Hsp treatment [44], transgenic expression of porcine Hsp70 [45] (i.e., Hsp72), overexpression of Hsp72 [46], and exercise preconditioning to induce Hsp72 [47] have all been shown to reduce symptoms and severity of EHS. Well-controlled animal work has demonstrated that genotypes associated with Hsp70/72 may be linked to thermal tolerance [48–50], but very little has demonstrated that Hsp72 genotypes are linked to Malignant Hyperthermia (MH) or EHS susceptibility. We speculate that although Hsp72 has such a critical role in the molecular mechanisms of heat stress response and EHS, it is difficult to associate genotypically with the condition because of its fundamental, diverse, and pleiotropic roles in physiology.
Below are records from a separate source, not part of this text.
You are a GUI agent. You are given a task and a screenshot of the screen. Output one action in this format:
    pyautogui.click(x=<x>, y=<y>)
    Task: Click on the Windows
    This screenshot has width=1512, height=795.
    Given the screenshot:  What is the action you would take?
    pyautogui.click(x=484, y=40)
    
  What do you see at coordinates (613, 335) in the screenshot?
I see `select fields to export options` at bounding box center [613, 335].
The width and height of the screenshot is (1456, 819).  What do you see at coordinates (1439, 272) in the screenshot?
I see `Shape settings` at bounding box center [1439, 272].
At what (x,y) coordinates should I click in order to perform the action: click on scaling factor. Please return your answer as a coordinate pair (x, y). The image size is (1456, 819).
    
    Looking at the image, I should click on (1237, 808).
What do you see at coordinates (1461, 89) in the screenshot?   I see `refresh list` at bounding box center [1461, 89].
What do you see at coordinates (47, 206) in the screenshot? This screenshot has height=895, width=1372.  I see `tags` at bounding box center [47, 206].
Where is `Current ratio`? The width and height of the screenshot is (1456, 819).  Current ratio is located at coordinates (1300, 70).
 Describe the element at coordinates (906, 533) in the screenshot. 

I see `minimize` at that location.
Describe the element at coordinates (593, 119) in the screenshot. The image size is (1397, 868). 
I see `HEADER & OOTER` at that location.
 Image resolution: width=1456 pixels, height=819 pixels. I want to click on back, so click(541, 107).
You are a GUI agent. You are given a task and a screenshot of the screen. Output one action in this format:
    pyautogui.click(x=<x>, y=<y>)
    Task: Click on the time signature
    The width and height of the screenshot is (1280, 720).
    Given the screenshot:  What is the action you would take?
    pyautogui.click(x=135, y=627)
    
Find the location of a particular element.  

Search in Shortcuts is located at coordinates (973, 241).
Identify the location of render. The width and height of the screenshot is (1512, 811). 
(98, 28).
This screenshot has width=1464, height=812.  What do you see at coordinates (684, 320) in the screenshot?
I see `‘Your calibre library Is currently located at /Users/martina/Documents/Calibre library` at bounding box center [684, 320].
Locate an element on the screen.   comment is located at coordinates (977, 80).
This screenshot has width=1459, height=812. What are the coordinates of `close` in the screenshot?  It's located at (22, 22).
Pharmacological Treatments Reveal Pathophysiological Molecular Mechanisms
Much remains unknown about non-sepsis-related molecular/cellular contributors to EHS susceptibility and pathophysiology. Studies of pharmacological agents used to treat symptoms or severity of heat stroke are revealing. For example, despite evidence that glucocorticoid (dexamethasone ) treatment in baboons does not protect and may exacerbate heat stroke [51], promising evidence suggests that glucocorticoid administration helps reduce symptom heat stroke lethality, symptom severity, and recovery time [52–54]. It is not clear whether the anti-inflammatory effects of glucocorticoids or another mechanism is involved in this endocrine factor in heat stroke pathophysiology. Additionally, whether these treatments are translatable to pre- or posttreatment of EHS is not clear from the current literature base.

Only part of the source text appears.